No, job-runner is the only thing which creates Job instances, both in its local db and via the job-server API.

[bloodearnest]

Question: does the parsing of a JobRequest's associated project.yaml and mapping to multiple Jobs happen in the job-server before it's sent to the job-runner?

This is a very important question. Previously it all had to happen on the job-runner because only it had the github credentials to be able to fetch the project.yaml. With the Github auth George has added it would now be possible to do this on the job-server but I still think it belongs on the job-runner for a couple of reasons:

• It's better if the job-runner doesn't have to trust the job-server any more than necessary.
• Only the job-runner know what output files have already been created and therefore which dependant jobs need executing.
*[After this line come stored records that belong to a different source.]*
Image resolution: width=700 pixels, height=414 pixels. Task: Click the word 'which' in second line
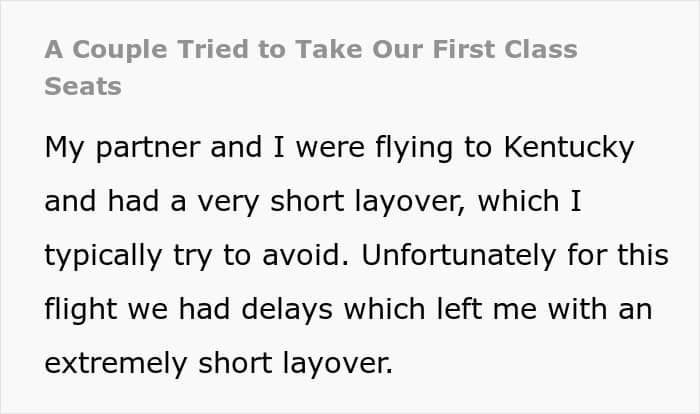(519, 201)
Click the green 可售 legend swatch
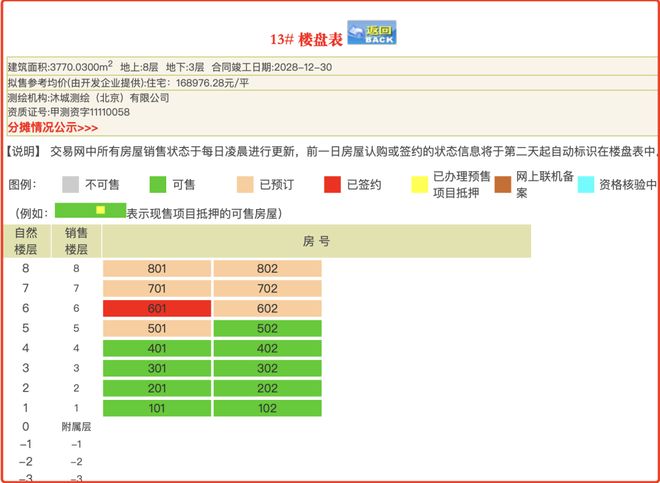This screenshot has width=660, height=483. point(157,184)
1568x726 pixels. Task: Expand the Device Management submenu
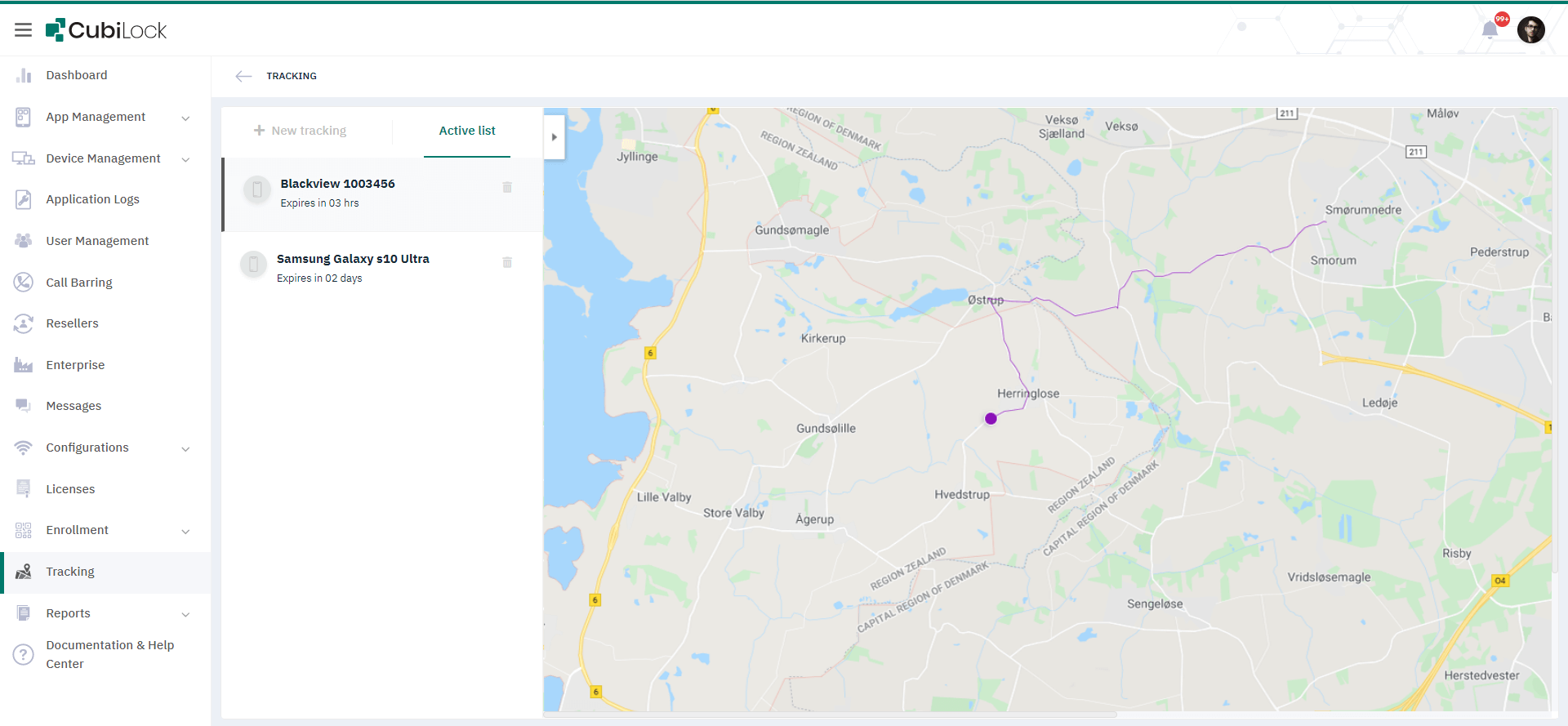(185, 159)
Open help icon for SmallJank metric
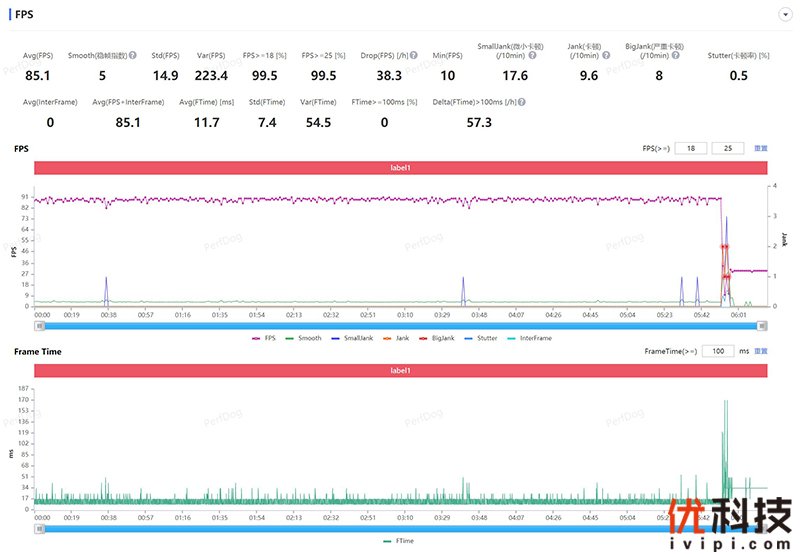This screenshot has width=800, height=557. click(532, 56)

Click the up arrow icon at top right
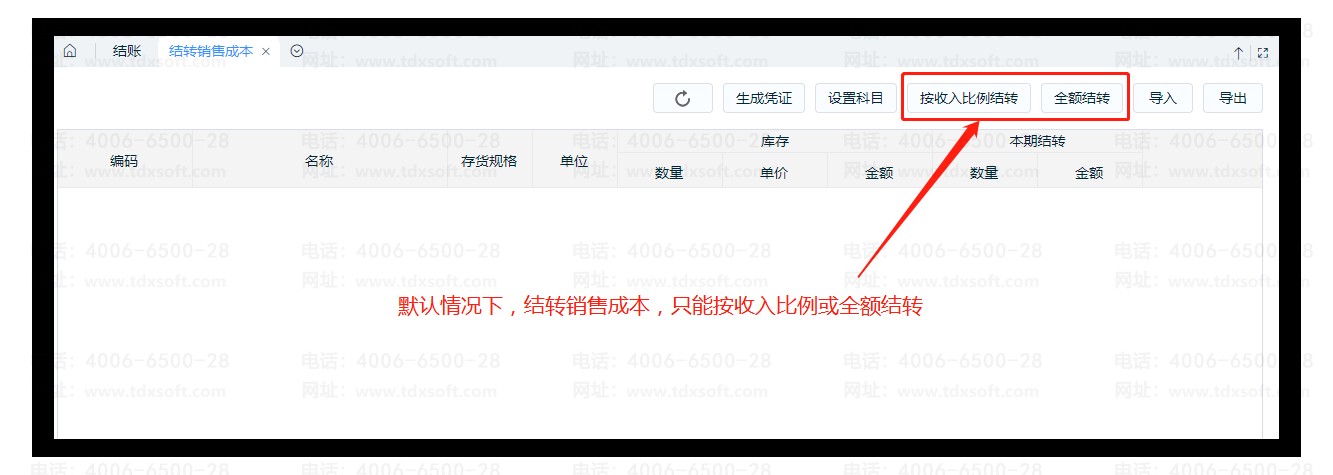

Although it would be possible to separate these out it feels like the dependency resolution belongs more naturally with the job-runner.

Right, that's what I had been assuming. I just realised I wasn't 100% sure though!

I think this means the JobRequest is very small, and the job-server needs to able to accept and display an arbitrary set of Job states from the job-runner, as it has no foreknowledge of the individual Jobs. This seems sensible and robust to me.

Down the line, it might be nice if the job-server can checkout and validate the project.yaml before sending it to the job-server, surfacing any issues with it in the UI. But that's another later UX improvement, perhaps.

I think a key element though is making sure everything is done with explicit shas so both applications can agree what's being run. If that's the case then job-server can also do dependency resolution if that's useful for UX purposes and know that it will get the same result.

Good point. Ideally, we'd let the user choose the sha, with the default being current master at the time of submitting the request. This would require auth to GH though.